Stored entries
________________________________________

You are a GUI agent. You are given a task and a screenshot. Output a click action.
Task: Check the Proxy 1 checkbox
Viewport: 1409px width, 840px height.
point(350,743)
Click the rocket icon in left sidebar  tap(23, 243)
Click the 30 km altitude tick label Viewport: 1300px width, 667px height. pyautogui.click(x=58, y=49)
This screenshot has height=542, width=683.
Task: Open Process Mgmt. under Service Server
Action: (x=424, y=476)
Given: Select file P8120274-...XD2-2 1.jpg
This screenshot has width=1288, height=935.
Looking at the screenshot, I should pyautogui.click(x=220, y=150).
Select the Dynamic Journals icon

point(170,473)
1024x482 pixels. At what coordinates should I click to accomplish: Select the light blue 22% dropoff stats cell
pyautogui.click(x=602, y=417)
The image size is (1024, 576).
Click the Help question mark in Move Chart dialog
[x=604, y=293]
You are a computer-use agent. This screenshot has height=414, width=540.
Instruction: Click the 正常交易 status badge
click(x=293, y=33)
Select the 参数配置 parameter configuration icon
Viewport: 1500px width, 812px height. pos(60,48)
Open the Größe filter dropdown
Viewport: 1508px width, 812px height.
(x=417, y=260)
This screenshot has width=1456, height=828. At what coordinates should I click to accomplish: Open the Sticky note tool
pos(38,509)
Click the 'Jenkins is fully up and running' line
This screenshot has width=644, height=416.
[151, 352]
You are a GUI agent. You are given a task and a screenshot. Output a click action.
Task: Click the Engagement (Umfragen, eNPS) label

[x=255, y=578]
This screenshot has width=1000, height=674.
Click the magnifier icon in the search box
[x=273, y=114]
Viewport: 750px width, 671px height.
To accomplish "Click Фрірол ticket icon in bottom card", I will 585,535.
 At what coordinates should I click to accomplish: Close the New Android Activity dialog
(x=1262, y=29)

________________________________________

> _Short task_
How many lines of the material contain the string "what", with case counting? Reply with the number alone.

> _Answer below_
3